En cavale, Belhassen prend soin de se faire oublier plusieurs années. On le dit de passage en Suisse mais il réapparaît sur les radars en mars 2019, lorsqu’il est interpellé dans le Sud de la France et mis en examen pour « blanchiment en bande organisée, recel, usage et complicité de faux documents administratifs ainsi que pour entrée irrégulière sur le territoire national ».

La cour d’appel d’Aix-en-Provence prononce en janvier 2021 un avis défavorable à son extradition

Pour la Tunisie, c’est l’occasion de demander à nouveau son extradition. Mais les avocats de Trabelsi jouent sur du velours. Condamné par les tribunaux tunisiens à une peine de trente-trois ans pour infractions économiques et financières, Belhassen, 58 ans, serait selon eux en danger et rien ne lui garantirait d’être bien traité.

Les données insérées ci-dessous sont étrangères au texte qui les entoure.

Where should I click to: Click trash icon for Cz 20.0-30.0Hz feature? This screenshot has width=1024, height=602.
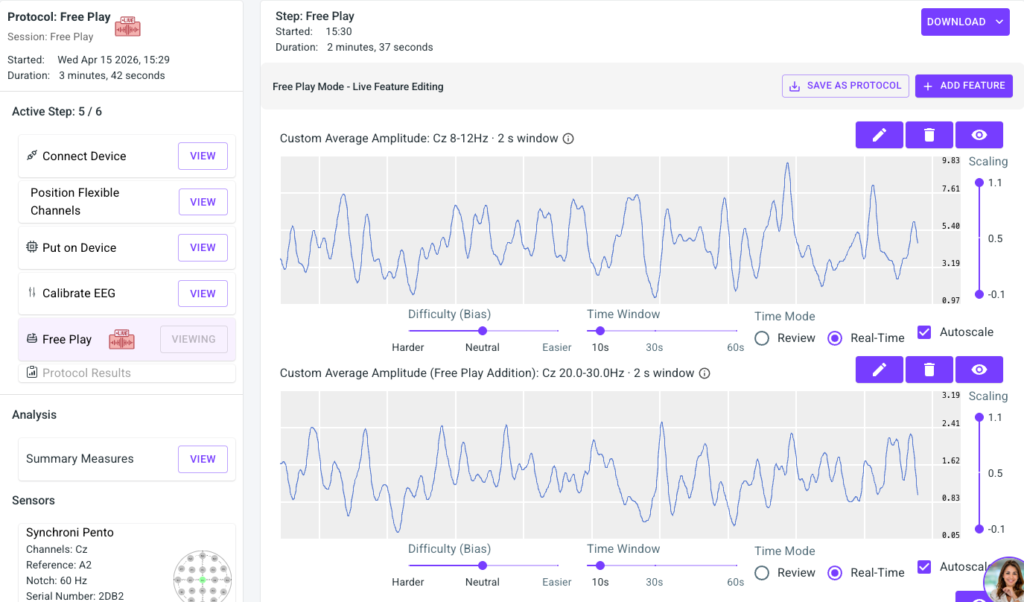coord(929,370)
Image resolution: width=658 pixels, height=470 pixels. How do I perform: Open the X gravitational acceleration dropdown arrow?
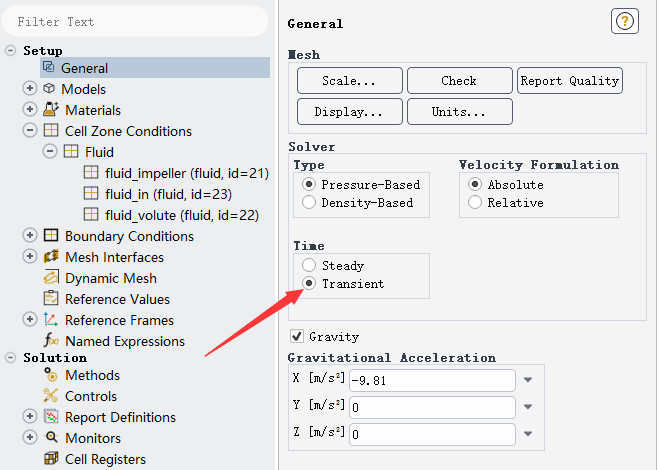(528, 380)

Des arguments qui portent : la cour d’appel d’Aix-en-Provence prononce en janvier 2021 un avis défavorable à l’extradition vers la Tunisie du beau-frère de Ben Ali, en s’appuyant sur l’argument qu’il court un « risque réel de traitement inhumain et dégradant ».

Placé sous contrôle judiciaire après avoir été incarcéré aux Baumettes, à Marseille, Belhassen Trabelsi attend son procès pour blanchiment et recel sans qu’aucun détail de l’affaire n’ait été rendu public. Il est aujourd’hui en liberté.

Le mystère Belhassen s’installe ainsi encore un peu plus. Celui qui possédait 220 entreprises en Tunisie et que tous considèrent comme la tête pensante du clan Trabelsi est probablement le seul à savoir où il a passé et à quoi il a employé les trois années qui séparent son départ du Canada de sa réapparition en France.